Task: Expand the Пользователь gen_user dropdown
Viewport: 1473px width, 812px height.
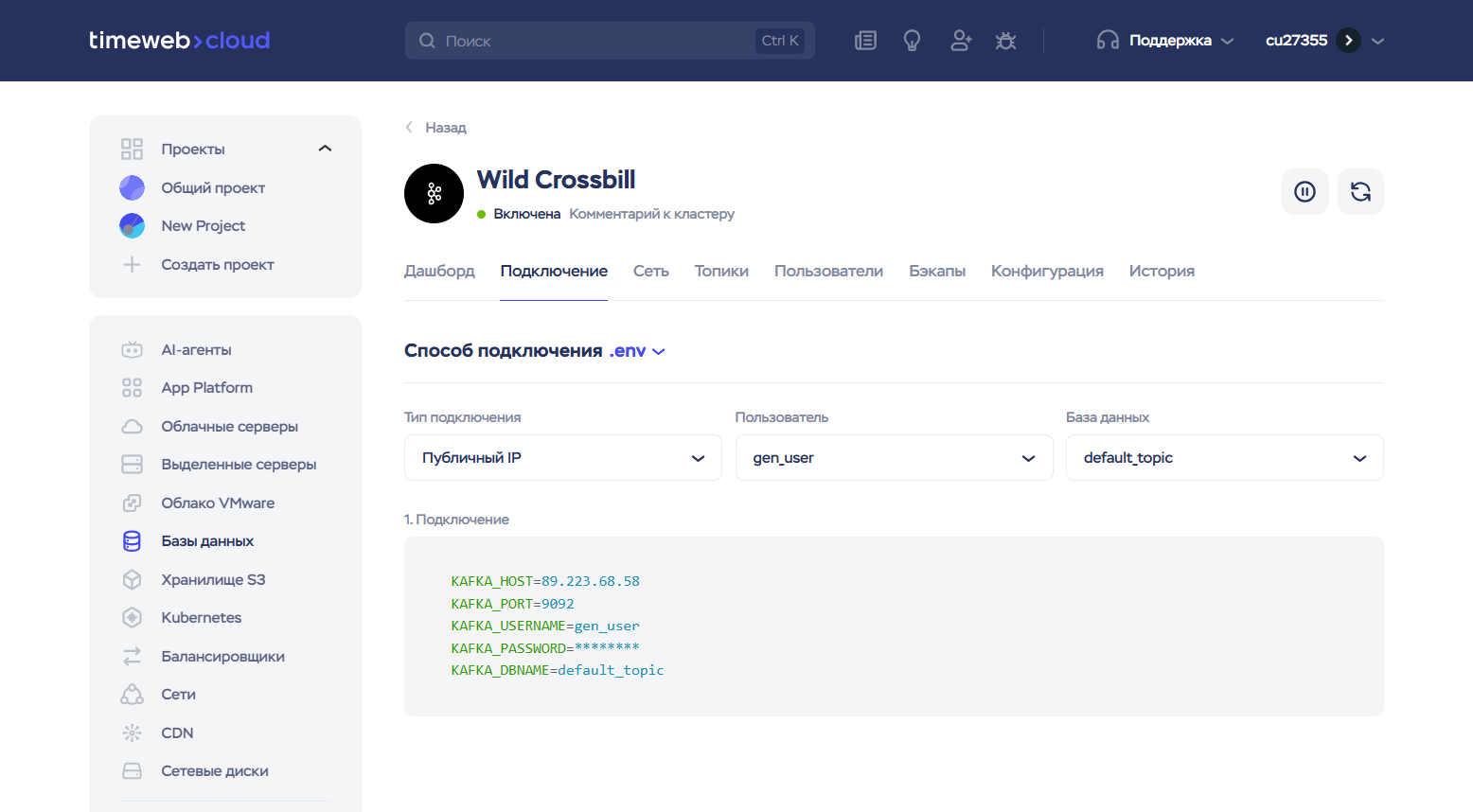Action: (894, 458)
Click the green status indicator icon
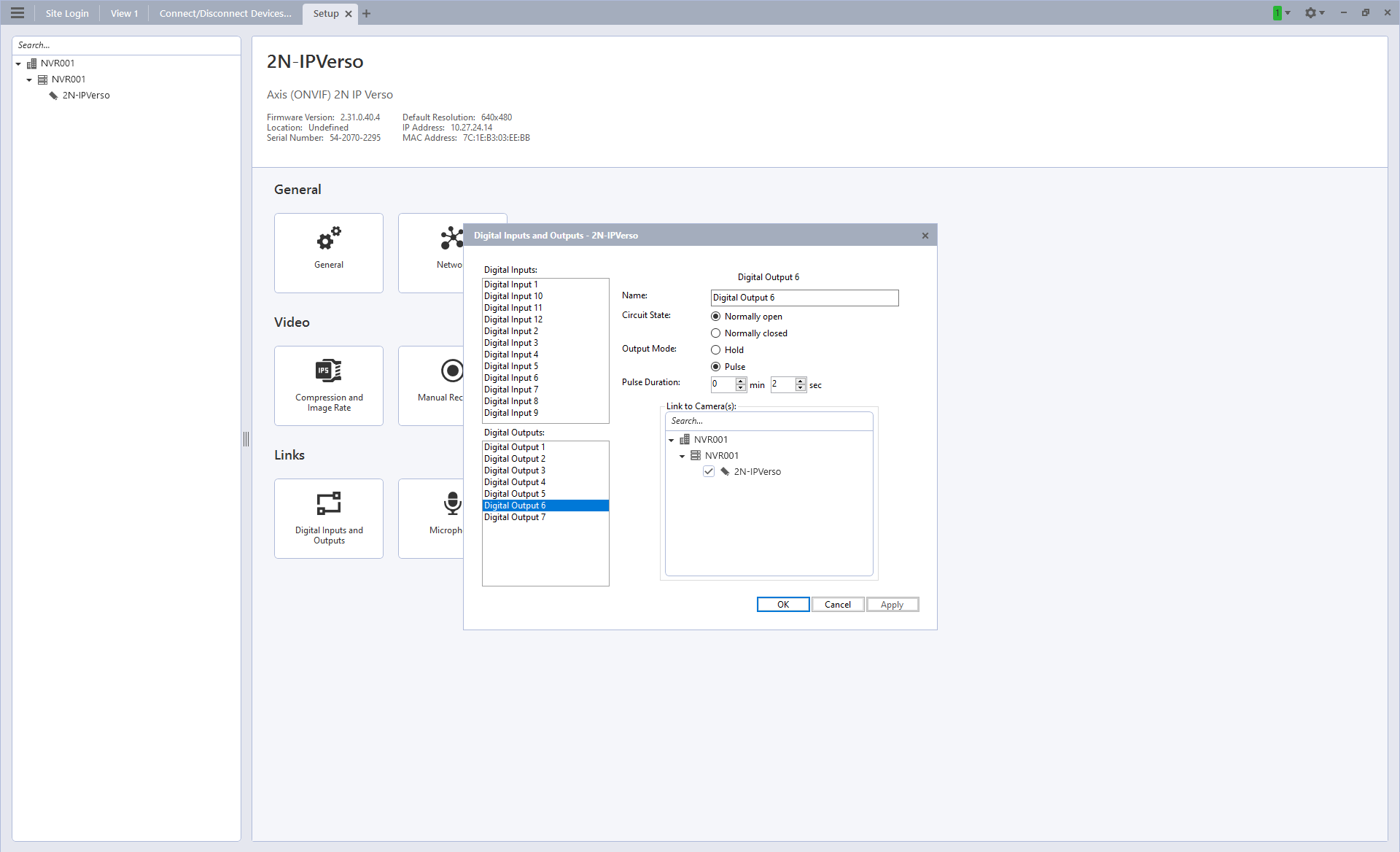The width and height of the screenshot is (1400, 852). click(x=1278, y=13)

═══

### REQUIRED TASK:
Reproduce every line of the material above word for word, leaving out the pictures.

### TASK RESULT:
Task: Expand the Пользователь gen_user dropdown
Viewport: 1473px width, 812px height.
Action: (894, 458)
Click the green status indicator icon
The width and height of the screenshot is (1400, 852). click(x=1278, y=13)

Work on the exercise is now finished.